- Opening Delimiter -

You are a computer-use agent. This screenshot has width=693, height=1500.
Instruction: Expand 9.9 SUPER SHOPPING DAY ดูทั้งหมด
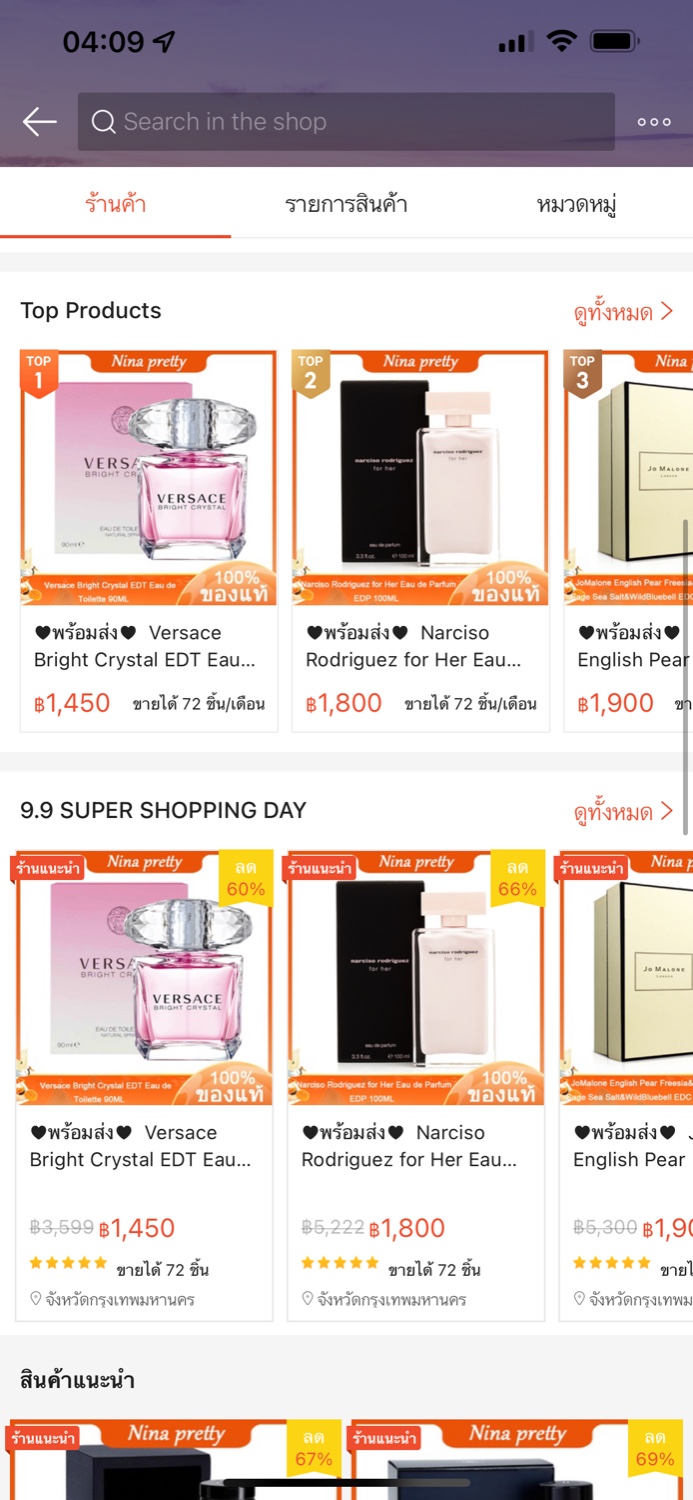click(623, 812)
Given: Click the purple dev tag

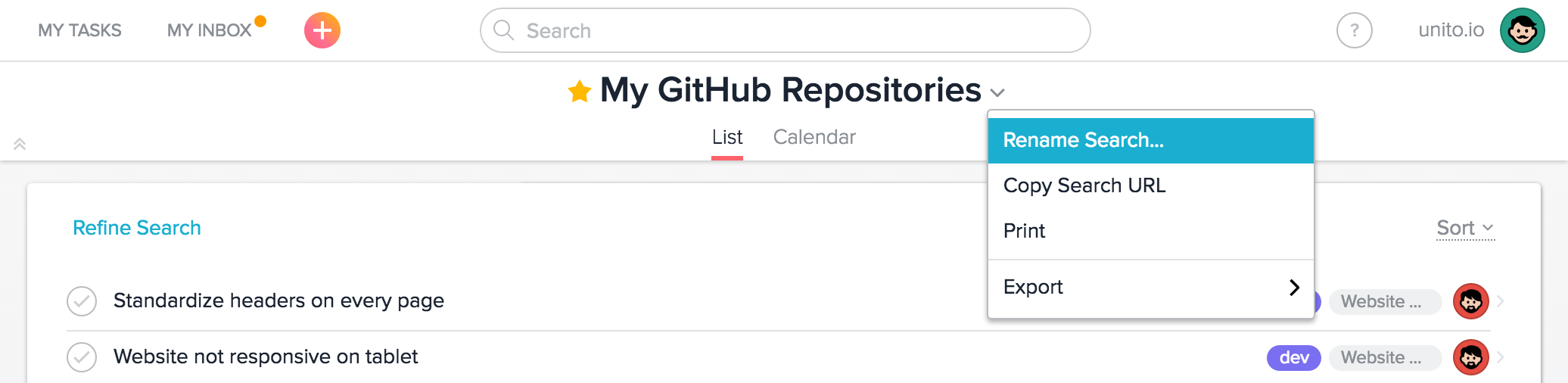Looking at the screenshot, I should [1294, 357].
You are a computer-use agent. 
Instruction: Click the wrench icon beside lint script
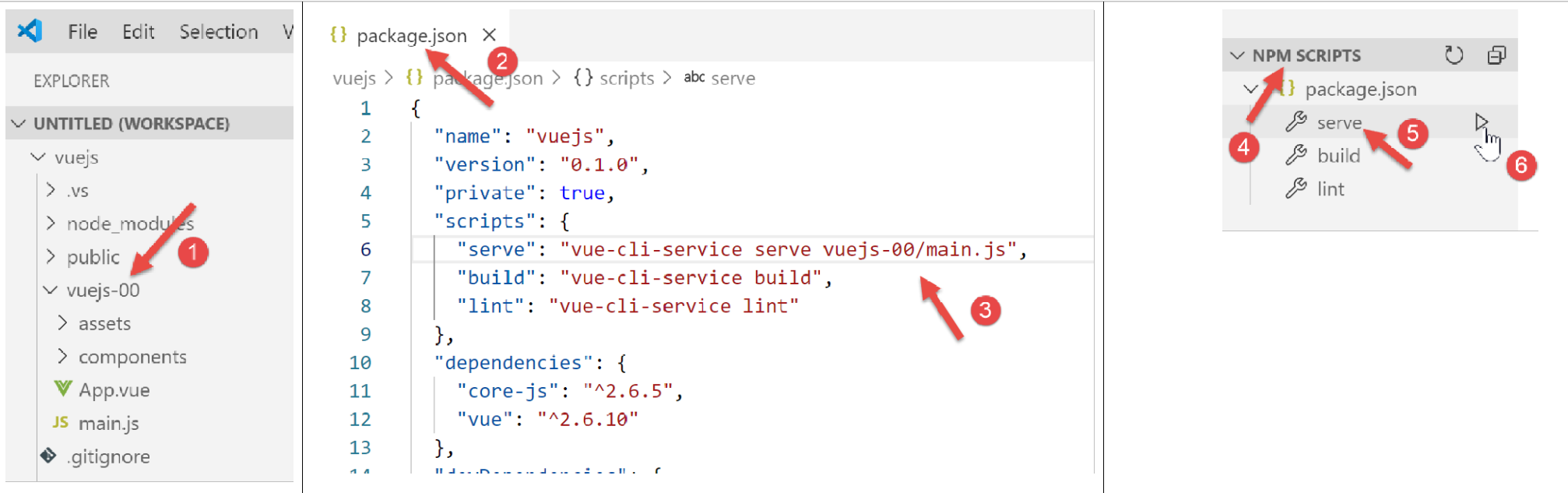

- Closing Delimiter -

__Instructions to follow__:
Each line of the data that contains "agent" belongs in the answer.

__Task result__:
You are a computer-use agent. This screenshot has width=693, height=1500.
You are a computer-use agent. 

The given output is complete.